[Directions for this task]
Your output should be the lines from the start of the data through the line containing "You are a computer-use agent. Viewport: 240px", exactly and nothing more.

[Information supplied]
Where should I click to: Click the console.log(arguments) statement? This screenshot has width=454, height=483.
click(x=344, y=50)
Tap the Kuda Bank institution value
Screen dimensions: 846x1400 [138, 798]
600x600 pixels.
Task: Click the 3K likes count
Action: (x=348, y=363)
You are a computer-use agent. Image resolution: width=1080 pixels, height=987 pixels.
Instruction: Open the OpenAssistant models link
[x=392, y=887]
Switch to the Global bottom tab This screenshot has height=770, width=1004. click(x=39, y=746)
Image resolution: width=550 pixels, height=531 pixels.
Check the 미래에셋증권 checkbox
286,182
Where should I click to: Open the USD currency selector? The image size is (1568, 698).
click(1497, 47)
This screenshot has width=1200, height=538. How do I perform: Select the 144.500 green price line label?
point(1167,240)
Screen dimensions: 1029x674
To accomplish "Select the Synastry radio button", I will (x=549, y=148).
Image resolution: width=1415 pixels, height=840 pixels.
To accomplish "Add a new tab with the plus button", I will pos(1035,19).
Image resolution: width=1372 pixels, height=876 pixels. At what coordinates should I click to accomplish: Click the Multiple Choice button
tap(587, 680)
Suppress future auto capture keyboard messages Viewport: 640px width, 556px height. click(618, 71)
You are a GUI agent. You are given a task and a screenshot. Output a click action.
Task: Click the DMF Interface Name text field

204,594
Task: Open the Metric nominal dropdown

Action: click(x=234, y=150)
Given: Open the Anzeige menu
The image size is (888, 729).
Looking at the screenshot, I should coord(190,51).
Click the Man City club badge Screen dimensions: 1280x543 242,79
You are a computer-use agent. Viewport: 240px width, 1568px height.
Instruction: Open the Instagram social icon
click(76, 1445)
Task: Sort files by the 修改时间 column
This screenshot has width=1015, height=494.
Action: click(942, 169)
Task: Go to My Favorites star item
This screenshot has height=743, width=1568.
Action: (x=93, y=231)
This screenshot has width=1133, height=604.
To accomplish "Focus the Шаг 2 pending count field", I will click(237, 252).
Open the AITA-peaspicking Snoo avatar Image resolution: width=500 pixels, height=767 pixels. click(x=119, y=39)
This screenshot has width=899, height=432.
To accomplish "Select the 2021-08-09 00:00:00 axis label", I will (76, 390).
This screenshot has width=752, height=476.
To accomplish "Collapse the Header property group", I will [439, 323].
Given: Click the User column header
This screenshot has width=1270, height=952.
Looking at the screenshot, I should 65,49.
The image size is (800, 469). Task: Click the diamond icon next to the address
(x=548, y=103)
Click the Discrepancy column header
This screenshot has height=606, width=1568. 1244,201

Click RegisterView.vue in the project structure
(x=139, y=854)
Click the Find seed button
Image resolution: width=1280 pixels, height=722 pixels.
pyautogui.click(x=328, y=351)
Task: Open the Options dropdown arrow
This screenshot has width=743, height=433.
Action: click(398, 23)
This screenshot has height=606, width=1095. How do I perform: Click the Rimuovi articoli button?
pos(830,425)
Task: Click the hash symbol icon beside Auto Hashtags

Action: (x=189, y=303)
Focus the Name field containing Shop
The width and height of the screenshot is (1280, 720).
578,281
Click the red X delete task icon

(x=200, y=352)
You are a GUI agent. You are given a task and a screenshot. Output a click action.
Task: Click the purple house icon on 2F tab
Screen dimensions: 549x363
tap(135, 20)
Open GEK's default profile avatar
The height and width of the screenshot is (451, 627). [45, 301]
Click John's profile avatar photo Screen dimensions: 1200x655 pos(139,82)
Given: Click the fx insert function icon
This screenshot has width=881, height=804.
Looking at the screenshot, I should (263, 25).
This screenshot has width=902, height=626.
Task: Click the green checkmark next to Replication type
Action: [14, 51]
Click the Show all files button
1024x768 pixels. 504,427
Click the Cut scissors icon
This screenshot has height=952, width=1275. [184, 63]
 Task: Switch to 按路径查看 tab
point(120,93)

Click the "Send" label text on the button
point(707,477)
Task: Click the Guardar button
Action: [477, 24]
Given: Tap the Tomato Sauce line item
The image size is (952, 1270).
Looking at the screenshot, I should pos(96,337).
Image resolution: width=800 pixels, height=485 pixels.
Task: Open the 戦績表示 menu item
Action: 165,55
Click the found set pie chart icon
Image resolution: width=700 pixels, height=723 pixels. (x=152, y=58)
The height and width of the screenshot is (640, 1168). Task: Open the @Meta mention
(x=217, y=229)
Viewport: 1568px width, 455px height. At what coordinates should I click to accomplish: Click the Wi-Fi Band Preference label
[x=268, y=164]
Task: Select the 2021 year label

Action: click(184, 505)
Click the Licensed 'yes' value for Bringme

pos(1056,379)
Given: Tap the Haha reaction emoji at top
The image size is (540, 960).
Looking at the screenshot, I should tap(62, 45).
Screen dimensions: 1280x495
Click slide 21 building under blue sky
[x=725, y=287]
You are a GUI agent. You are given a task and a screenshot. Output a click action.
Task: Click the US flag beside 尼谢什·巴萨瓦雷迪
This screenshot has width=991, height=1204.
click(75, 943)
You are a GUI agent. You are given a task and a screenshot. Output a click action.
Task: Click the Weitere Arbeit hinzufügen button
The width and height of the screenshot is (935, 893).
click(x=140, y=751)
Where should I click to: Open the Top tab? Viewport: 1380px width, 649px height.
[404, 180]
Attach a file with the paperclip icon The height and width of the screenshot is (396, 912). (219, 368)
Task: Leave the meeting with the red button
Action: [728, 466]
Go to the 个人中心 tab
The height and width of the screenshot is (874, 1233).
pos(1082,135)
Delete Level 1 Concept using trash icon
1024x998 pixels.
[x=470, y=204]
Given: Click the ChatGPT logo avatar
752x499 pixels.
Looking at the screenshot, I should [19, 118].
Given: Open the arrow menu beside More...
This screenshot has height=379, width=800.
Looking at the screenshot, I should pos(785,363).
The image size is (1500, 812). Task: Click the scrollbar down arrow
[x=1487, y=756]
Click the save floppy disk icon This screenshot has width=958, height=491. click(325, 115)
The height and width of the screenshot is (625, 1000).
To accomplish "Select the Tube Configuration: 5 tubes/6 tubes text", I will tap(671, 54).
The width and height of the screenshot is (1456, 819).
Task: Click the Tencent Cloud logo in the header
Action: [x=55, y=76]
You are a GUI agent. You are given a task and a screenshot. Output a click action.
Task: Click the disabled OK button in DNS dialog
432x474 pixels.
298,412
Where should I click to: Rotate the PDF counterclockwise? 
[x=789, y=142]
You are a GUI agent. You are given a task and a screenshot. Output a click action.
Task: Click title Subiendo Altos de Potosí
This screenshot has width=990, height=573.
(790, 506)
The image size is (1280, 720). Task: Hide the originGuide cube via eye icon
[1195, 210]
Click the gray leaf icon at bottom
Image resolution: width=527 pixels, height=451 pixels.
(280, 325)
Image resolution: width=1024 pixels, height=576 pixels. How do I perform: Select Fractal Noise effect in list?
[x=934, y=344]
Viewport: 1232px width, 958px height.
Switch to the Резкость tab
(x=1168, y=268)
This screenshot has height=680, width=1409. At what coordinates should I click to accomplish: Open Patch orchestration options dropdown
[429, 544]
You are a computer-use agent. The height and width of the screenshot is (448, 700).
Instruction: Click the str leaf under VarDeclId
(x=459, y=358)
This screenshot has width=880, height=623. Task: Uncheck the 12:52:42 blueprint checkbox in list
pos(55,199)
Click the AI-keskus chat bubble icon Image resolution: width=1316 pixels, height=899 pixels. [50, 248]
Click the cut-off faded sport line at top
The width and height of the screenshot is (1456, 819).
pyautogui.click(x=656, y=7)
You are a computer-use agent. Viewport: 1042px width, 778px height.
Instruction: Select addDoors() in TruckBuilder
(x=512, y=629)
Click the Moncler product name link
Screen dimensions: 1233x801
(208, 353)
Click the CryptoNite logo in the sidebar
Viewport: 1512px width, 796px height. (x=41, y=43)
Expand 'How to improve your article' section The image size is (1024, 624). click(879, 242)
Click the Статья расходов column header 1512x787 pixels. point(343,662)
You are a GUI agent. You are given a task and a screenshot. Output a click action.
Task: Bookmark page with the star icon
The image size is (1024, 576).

[Response box]
Where should I click to: Click the console.log(arguments) statement? This screenshot has width=454, height=483.
click(x=344, y=50)
Tap the Kuda Bank institution value
Screen dimensions: 846x1400 [138, 798]
600x600 pixels.
Task: Click the 3K likes count
Action: (x=348, y=363)
You are a computer-use agent. Image resolution: width=1080 pixels, height=987 pixels.
Instruction: Open the OpenAssistant models link
[x=392, y=887]
Switch to the Global bottom tab This screenshot has height=770, width=1004. click(x=39, y=746)
Image resolution: width=550 pixels, height=531 pixels.
Check the 미래에셋증권 checkbox
286,182
Where should I click to: Open the USD currency selector? The image size is (1568, 698).
click(1497, 47)
This screenshot has width=1200, height=538. How do I perform: Select the 144.500 green price line label?
point(1167,240)
Screen dimensions: 1029x674
To accomplish "Select the Synastry radio button", I will (x=549, y=148).
Image resolution: width=1415 pixels, height=840 pixels.
To accomplish "Add a new tab with the plus button", I will pos(1035,19).
Image resolution: width=1372 pixels, height=876 pixels. At what coordinates should I click to accomplish: Click the Multiple Choice button
tap(587, 680)
Suppress future auto capture keyboard messages Viewport: 640px width, 556px height. click(618, 71)
You are a GUI agent. You are given a task and a screenshot. Output a click action.
Task: Click the DMF Interface Name text field

204,594
Task: Open the Metric nominal dropdown

Action: click(x=234, y=150)
Given: Open the Anzeige menu
The image size is (888, 729).
Looking at the screenshot, I should coord(190,51).
Click the Man City club badge Screen dimensions: 1280x543 242,79
You are a computer-use agent. Viewport: 240px width, 1568px height.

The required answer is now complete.